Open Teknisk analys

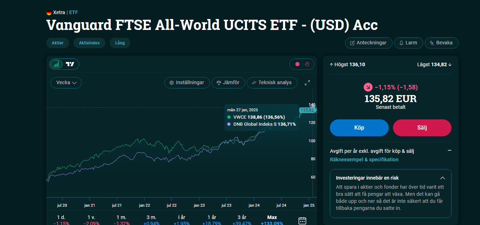click(272, 83)
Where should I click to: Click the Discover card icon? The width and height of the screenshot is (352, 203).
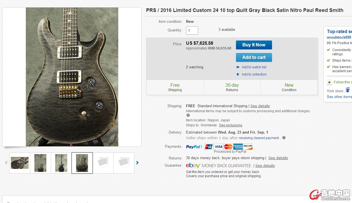[x=248, y=147]
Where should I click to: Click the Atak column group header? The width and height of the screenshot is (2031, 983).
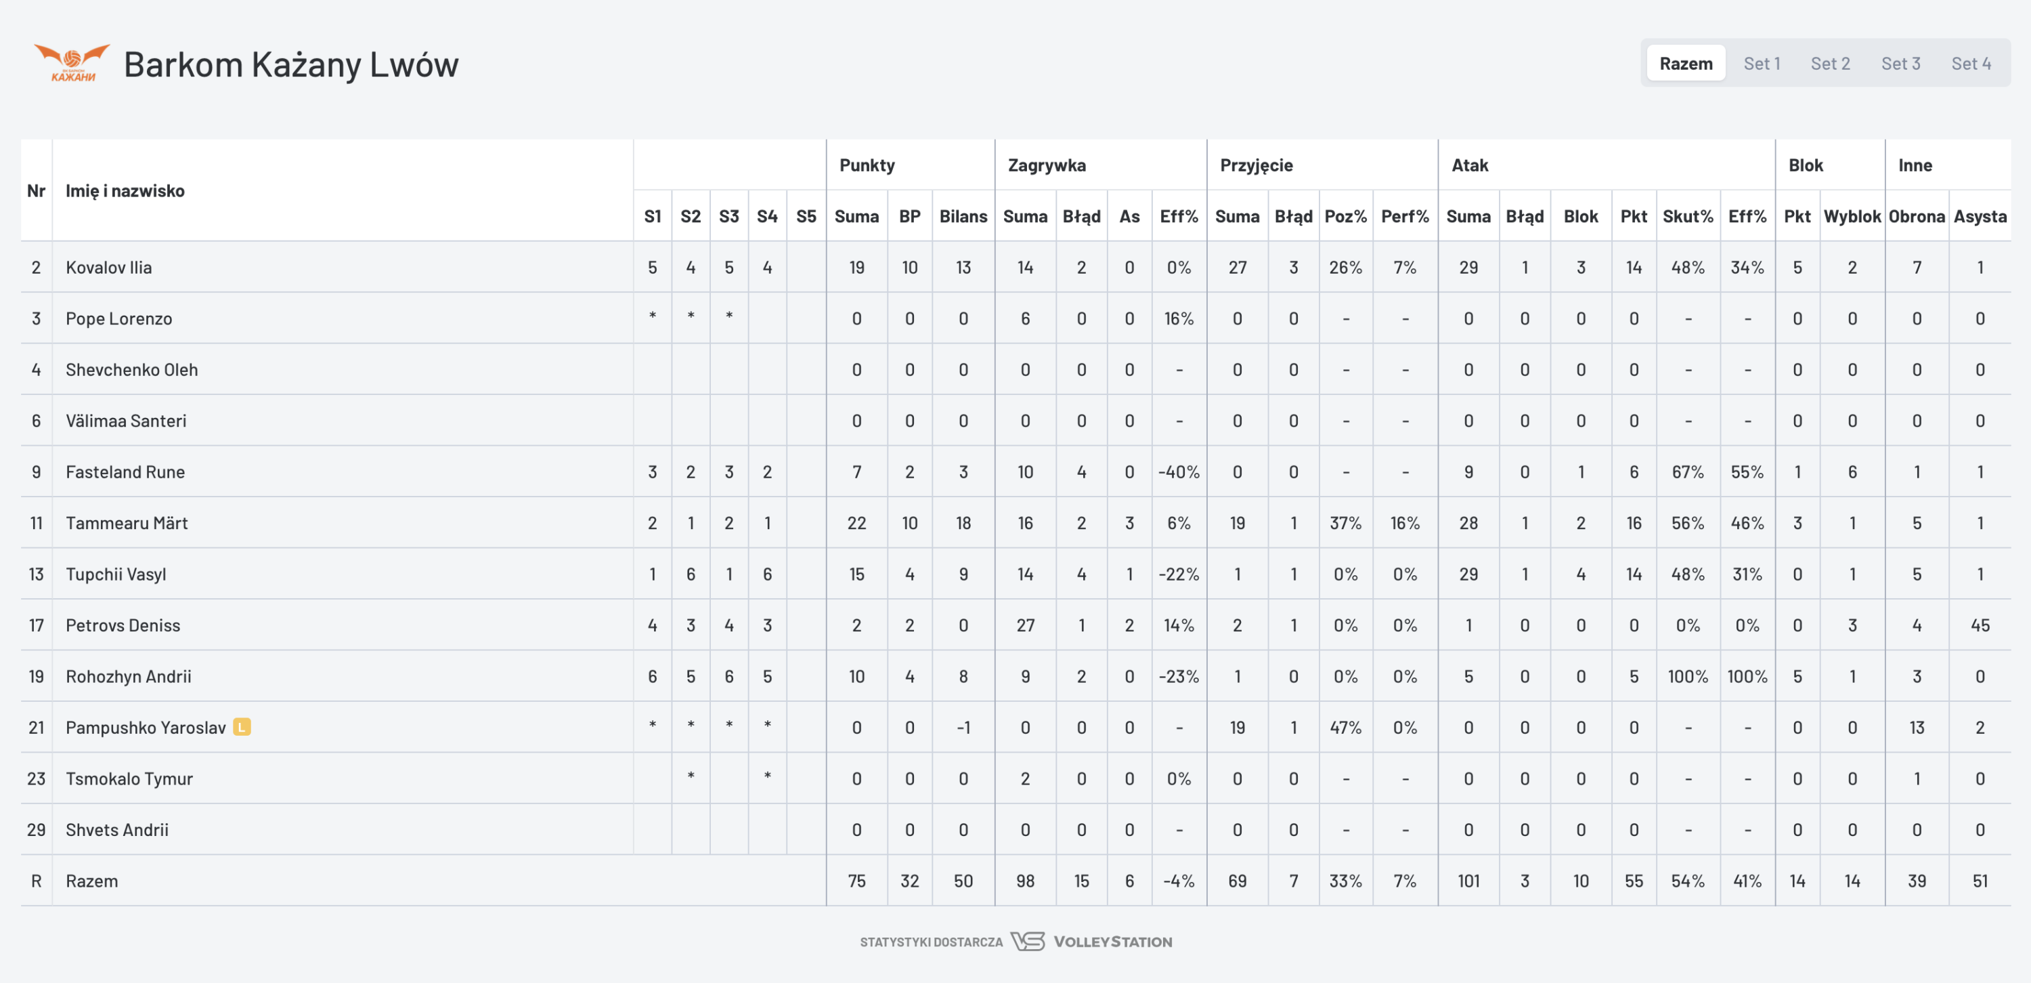(1470, 165)
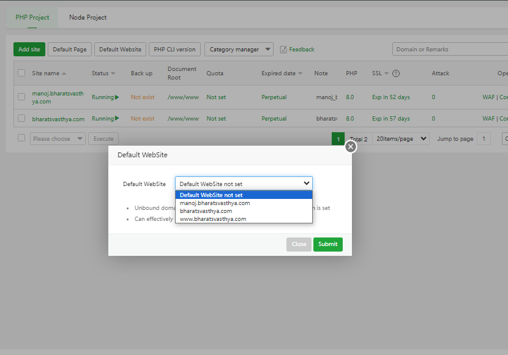Choose www.bharatsvasthya.com in the dropdown list
The width and height of the screenshot is (508, 355).
213,219
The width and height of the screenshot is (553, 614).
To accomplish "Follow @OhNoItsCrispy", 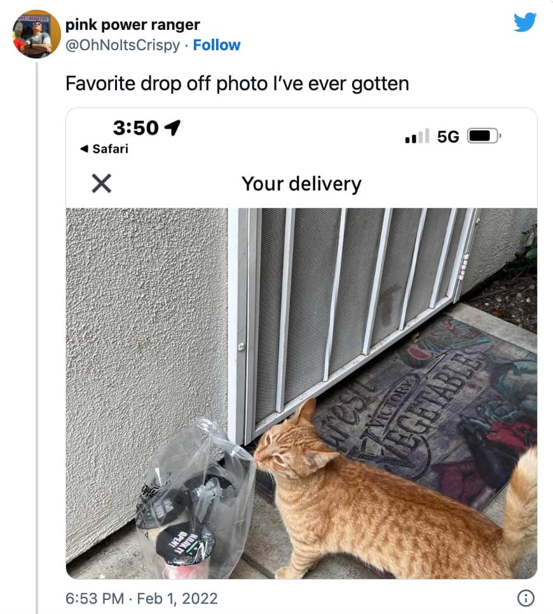I will coord(217,45).
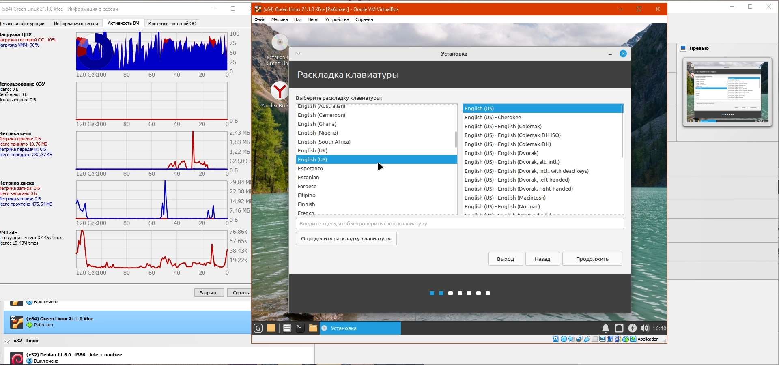779x365 pixels.
Task: Click the keyboard test input field
Action: click(460, 223)
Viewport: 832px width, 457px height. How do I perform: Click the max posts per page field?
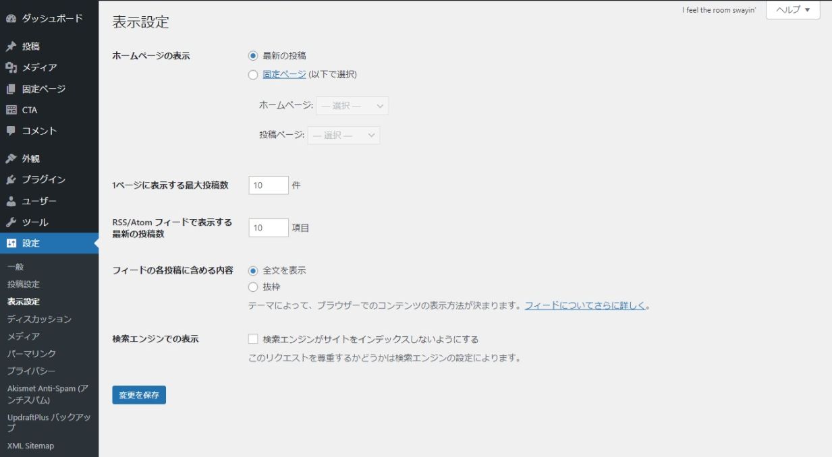pos(269,185)
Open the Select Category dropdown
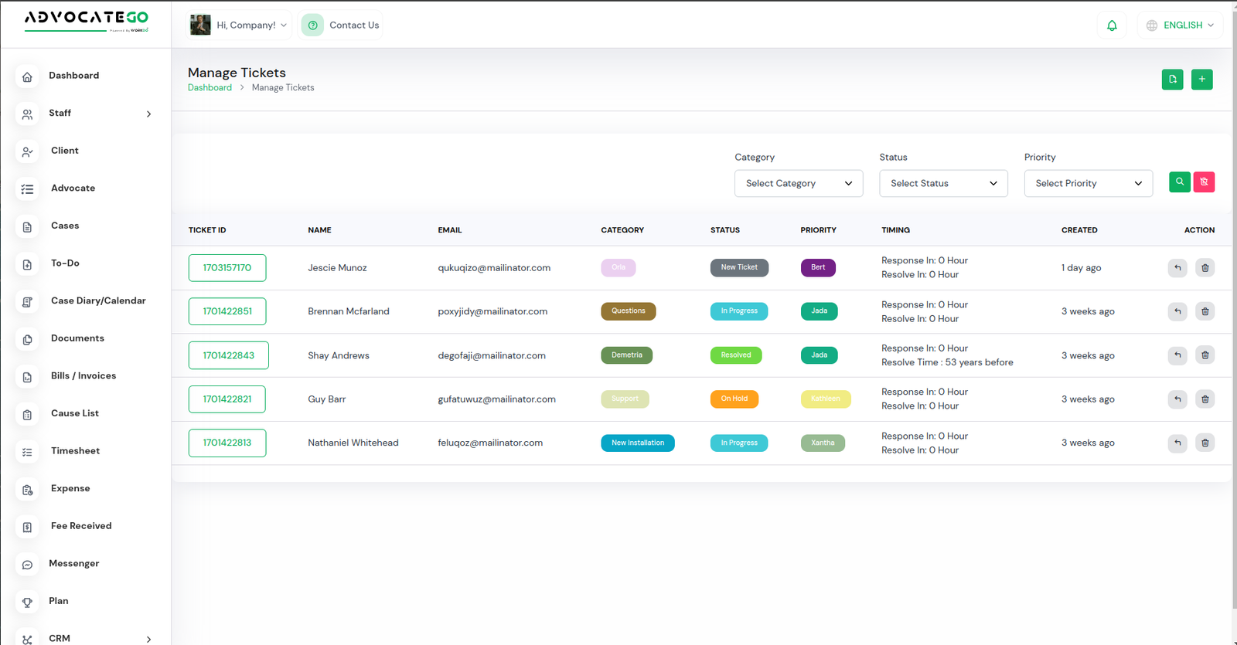Screen dimensions: 1237x645 click(x=798, y=184)
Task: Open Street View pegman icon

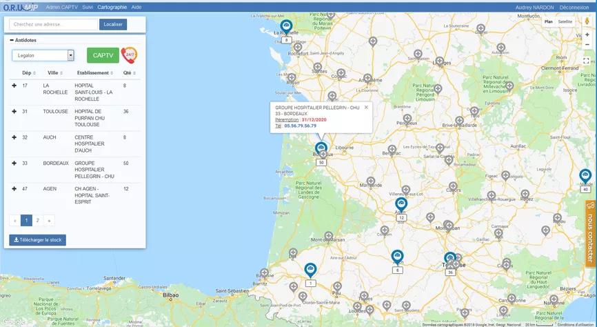Action: 587,21
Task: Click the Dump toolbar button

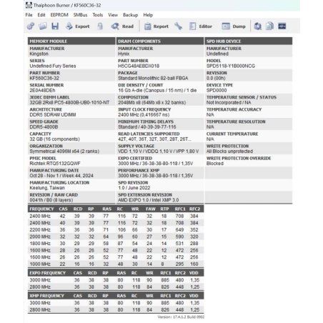Action: click(234, 26)

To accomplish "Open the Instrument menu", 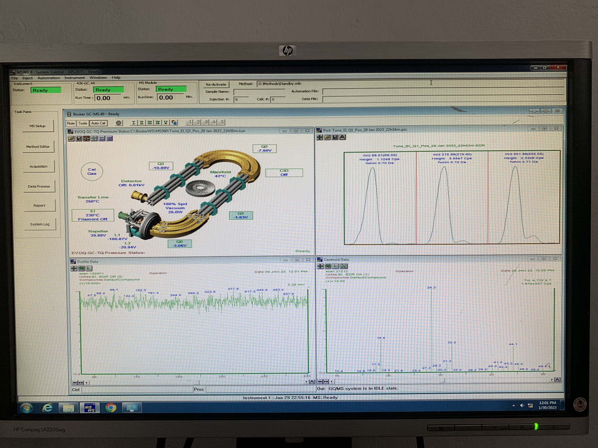I will pos(74,78).
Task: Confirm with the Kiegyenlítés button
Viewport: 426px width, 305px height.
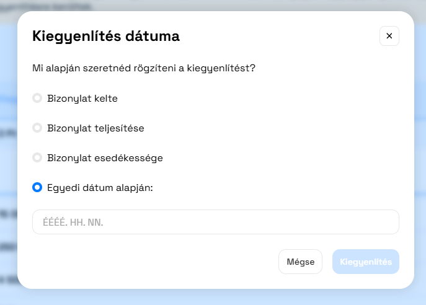Action: pyautogui.click(x=366, y=262)
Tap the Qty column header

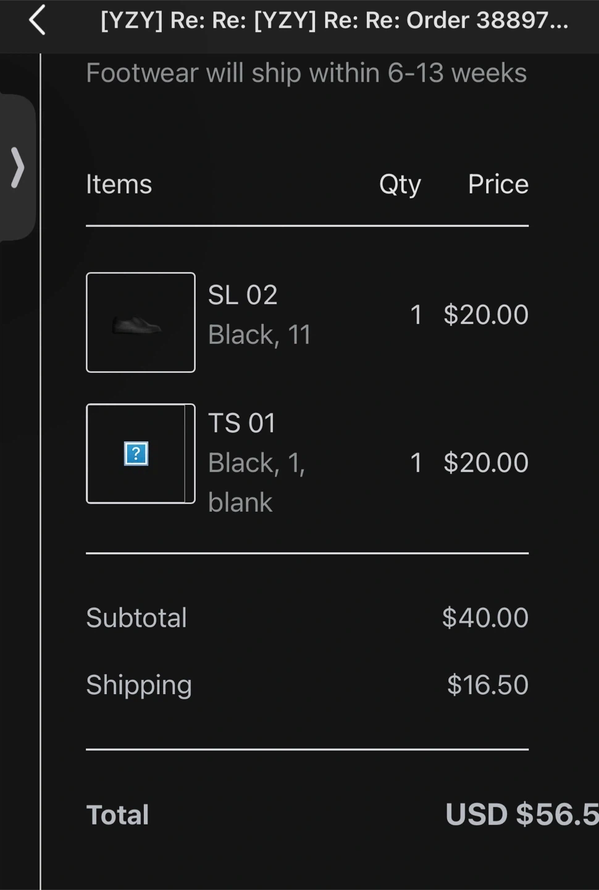pyautogui.click(x=400, y=184)
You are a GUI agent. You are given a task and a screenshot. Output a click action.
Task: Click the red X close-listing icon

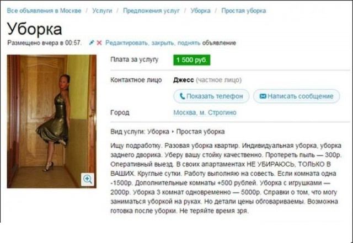99,42
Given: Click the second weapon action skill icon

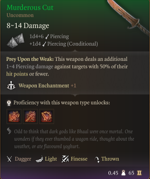Looking at the screenshot, I should [30, 116].
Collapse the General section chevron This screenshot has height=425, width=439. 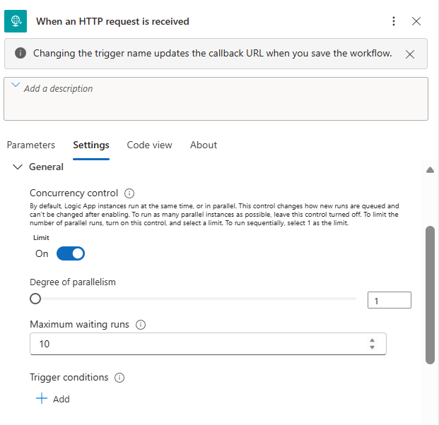(18, 167)
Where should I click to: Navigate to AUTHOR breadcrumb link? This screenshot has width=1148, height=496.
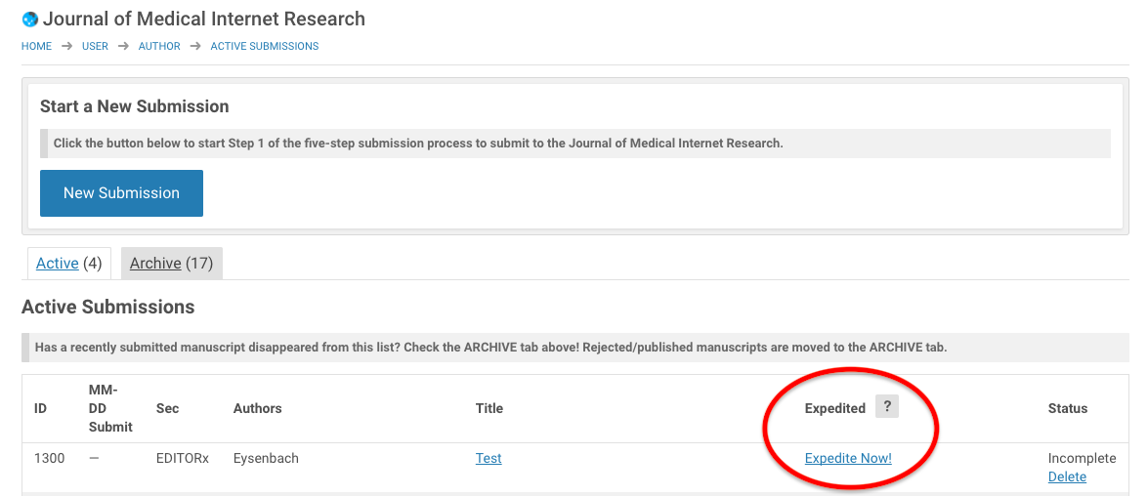(159, 46)
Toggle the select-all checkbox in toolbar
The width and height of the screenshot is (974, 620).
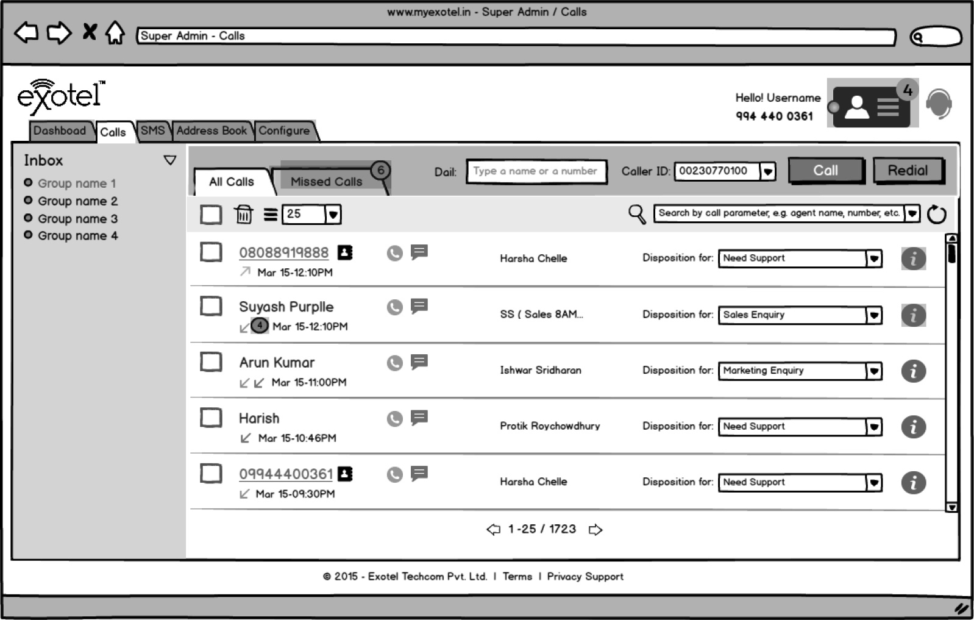211,215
------
▸ Problem description
In the copy, no pictures are to appear; write out exactly the lines from the one containing "The width and height of the screenshot is (974, 620)." through the end of the listing above and no further lines.

▸ Answer section
The width and height of the screenshot is (974, 620).
211,215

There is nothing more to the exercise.